§ Directive:
Report how many lines in the records contain the string "Viewport". Give only the number.

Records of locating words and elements

^^^^^^^^^^^^^^^^

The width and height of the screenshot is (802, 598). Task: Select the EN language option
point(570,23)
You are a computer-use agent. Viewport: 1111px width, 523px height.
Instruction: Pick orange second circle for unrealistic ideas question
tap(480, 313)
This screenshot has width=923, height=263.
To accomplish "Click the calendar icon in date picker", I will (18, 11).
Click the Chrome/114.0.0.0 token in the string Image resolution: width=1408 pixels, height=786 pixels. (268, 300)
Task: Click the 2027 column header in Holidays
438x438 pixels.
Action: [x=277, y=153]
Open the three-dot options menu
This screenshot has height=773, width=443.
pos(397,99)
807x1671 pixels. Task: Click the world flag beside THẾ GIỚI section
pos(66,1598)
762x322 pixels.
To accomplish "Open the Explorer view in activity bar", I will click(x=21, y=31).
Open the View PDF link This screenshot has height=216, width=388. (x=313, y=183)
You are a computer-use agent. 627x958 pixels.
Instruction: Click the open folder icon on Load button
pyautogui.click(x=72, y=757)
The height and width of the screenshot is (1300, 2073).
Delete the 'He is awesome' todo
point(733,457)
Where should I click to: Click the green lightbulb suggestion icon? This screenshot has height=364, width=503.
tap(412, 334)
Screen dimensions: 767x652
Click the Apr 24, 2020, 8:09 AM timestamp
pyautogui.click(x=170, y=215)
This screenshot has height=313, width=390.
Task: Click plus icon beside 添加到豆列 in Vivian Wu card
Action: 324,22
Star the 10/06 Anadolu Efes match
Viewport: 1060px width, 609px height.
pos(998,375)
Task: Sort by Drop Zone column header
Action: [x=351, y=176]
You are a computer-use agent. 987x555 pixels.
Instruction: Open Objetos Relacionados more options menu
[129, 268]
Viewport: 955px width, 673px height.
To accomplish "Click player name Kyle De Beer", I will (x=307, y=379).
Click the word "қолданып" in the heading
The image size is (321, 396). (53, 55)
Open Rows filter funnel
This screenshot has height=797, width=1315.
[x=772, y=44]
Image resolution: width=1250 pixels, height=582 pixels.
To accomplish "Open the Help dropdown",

^^^^^^^^^^^^^^^^

§ Result of this task:
3